ТЕКСТ ДЛЯ ИЗУЧЕНИЯ:
######
Конечно, московская экспозиция, где в ноябре 1902-го «Мир искусства» представил сразу 36 холстов и акварелей Врубеля, в том числе всех трех его живописных Демонов, ошеломила восприимчивых зрителей. «Колоссальная выставка!.. — восклицал в письме Андрей Белый. — Впервые увидел Врубеля, полно представленного („Сирень“, „Фауст“, „Демон“ и др.). Это в буквальном смысле гигант… А Бенуа мне говорил, что теперь, по его мнению, выше Врубеля нет никого, и он жалеет, что в своей „Истории русской живописи“ отвел Врубелю слишком скромное место». Но Александру Блоку, кажется, хватило одного «Демона поверженного», чтобы «с точки зрения интуитивной, от голоса музыки, поющего внутри» ощутить судьбоносную встречу и потом до конца жизни думать и говорить о Врубеле, искусством Врубеля как неким эталоном выверять линию своих дум, своей поэзии.
######
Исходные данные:
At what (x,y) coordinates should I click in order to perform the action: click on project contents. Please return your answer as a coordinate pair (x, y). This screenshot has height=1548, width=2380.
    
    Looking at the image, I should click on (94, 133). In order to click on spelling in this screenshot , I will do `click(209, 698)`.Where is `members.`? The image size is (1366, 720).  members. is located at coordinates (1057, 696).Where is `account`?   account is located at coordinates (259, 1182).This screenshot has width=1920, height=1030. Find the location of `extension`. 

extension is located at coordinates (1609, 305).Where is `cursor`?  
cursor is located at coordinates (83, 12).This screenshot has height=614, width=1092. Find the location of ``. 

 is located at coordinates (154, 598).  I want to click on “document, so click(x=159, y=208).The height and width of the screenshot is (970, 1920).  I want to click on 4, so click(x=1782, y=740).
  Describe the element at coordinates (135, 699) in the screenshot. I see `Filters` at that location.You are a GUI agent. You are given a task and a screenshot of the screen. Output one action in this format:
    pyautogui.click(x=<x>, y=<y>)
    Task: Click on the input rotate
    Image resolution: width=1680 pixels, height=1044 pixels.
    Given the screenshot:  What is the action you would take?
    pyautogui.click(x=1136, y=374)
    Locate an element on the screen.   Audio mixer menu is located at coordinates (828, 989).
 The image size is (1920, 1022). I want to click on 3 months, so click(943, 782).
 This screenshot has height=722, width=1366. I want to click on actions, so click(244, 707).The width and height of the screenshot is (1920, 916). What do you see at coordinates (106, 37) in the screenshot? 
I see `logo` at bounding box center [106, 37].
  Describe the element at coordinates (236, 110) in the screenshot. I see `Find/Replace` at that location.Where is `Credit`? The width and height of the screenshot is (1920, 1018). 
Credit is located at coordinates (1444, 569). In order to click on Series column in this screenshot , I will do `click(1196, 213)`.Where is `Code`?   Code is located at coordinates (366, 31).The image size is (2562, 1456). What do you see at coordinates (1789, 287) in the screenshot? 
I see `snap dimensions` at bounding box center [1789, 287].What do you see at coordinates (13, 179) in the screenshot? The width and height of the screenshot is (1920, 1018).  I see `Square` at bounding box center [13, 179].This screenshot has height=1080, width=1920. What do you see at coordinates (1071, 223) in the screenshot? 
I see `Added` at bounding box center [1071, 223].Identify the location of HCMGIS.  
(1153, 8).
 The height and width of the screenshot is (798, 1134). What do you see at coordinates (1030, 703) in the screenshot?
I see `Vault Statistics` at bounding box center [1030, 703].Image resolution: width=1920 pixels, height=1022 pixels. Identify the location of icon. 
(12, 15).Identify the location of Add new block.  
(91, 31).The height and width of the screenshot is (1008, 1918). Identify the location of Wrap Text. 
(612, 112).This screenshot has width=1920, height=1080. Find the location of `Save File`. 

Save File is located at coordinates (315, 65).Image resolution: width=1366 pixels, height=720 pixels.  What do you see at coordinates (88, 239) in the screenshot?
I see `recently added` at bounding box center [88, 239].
######
ЗАДАНИЯ:
**A.** Перескажите кратко в виде списка абзац текста о Врубеле, начинающийся словами «Конечно, московская экспозиция», сохранив его основные факты.
**B.** Перепишите отрывок текста о Врубеле, начинающийся словами «Конечно, московская экспозиция, где» и заканчивающийся словами «дум, своей поэзии.», заменив «ноябре» на «декабре».
Записи взяты из другого источника.

ОТВЕТЫ К ЗАДАНИЯМ:
**A.**
- В ноябре 1902 года «Мир искусства» показал в Москве 36 холстов и акварелей Врубеля, в том числе всех трех его живописных Демонов. Эта выставка ошеломила восприимчивых зрителей.
- Андрей Белый в письме назвал выставку колоссальной, а Врубеля, которого он впервые увидел полно представленным, — гигантом.
- Бенуа говорил Белому, что выше Врубеля теперь нет никого. Он жалел, что в «Истории русской живописи» отвел Врубелю слишком скромное место.
- Александру Блоку, кажется, хватило одного «Демона поверженного», чтобы ощутить судьбоносную встречу. До конца жизни он думал и говорил о Врубеле и выверял по его искусству свои думы и поэзию.

**B.**
Конечно, московская экспозиция, где в декабре 1902-го «Мир искусства» представил сразу 36 холстов и акварелей Врубеля, в том числе всех трех его живописных Демонов, ошеломила восприимчивых зрителей. «Колоссальная выставка!.. — восклицал в письме Андрей Белый. — Впервые увидел Врубеля, полно представленного („Сирень“, „Фауст“, „Демон“ и др.). Это в буквальном смысле гигант… А Бенуа мне говорил, что теперь, по его мнению, выше Врубеля нет никого, и он жалеет, что в своей „Истории русской живописи“ отвел Врубелю слишком скромное место». Но Александру Блоку, кажется, хватило одного «Демона поверженного», чтобы «с точки зрения интуитивной, от голоса музыки, поющего внутри» ощутить судьбоносную встречу и потом до конца жизни думать и говорить о Врубеле, искусством Врубеля как неким эталоном выверять линию своих дум, своей поэзии.